Canadians were first to the dinner table. They started celebrating the holiday of Thanksgiving nearly 40 years before Americans as a way for early settlers to celebrate and give thanks for a successful harvest. They, too, indulge in similar foods including pumpkin pie, stuffing, sweet potatoes, and more. What’s interesting, however, is that Thanksgiving is held in October is not recognized as a public holiday in every province. We can all agree they’re sadly missing out.
What’s Thanksgiving without a turkey? That’s right, while turkey is the favorite bird among Americans for the holiday, Germans tend to celebrate with chicken, geese, roosters, and the like. Similar to Canada, Germany celebrates during the month of October. Unlike Canada, Germany’s harvest festival is known as Erntedankfest and is typically marked by fireworks, parades, music, and dancing. Sounds like a party!

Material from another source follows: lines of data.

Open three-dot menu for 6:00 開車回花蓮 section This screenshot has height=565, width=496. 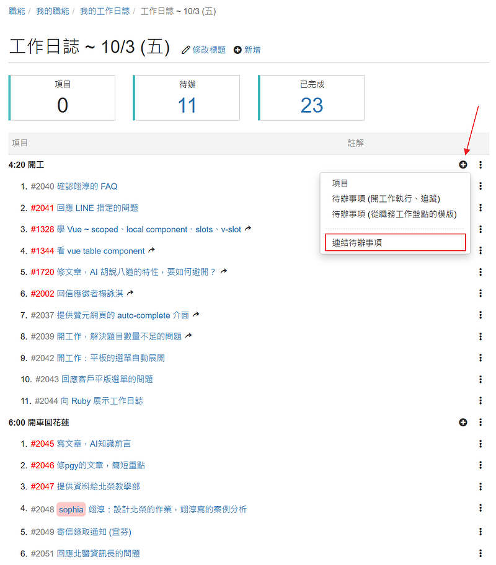[481, 423]
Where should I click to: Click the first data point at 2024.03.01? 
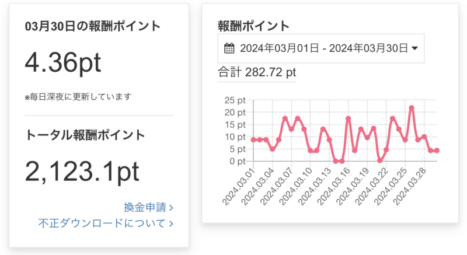253,140
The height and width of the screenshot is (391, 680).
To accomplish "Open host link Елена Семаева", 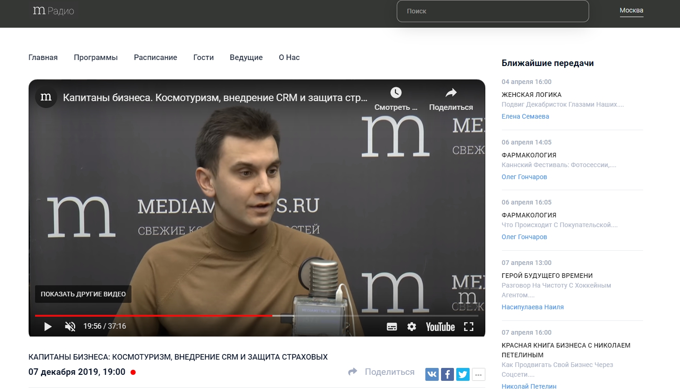I will pos(525,117).
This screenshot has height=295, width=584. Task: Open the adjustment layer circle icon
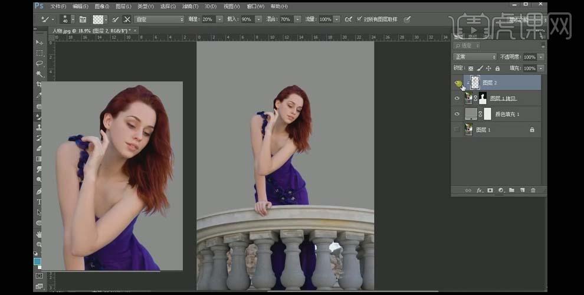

Did someone say “cake?” China’s celebration, known as the Mid-Autumn Festival, doesn’t include pumpkin pie, but instead, moon cake. That’s probably because the Chinese typically celebrate the holiday in late September or early October, when the moon is most full and bright. Their holiday’s roots can be traced back more than 2,500 years as an expression of gratitude for seasons changing and the beginning of the fall harvest.
These are just a few countries outside the U.S. that celebrate their own version Thanksgiving. There are several others out there that also celebrate with similar traditions. What’s common among most, if not all, is that Thanksgiving is a time for appreciation and gratitude. Although from different backgrounds, environments, life stages, and even different parts of the world, we all have something to be thankful for this year.
Here at TECALEMIT, we are genuinely thankful. We’re humbled by those of you have chosen to join forces with us this past year and we’re thankful for the opportunity to build upon our existing partnerships. 2017 has been a great year thus far and we look forward to what 2018 will bring for all of us!
Happy Thanksgiving from the TECALEMIT team!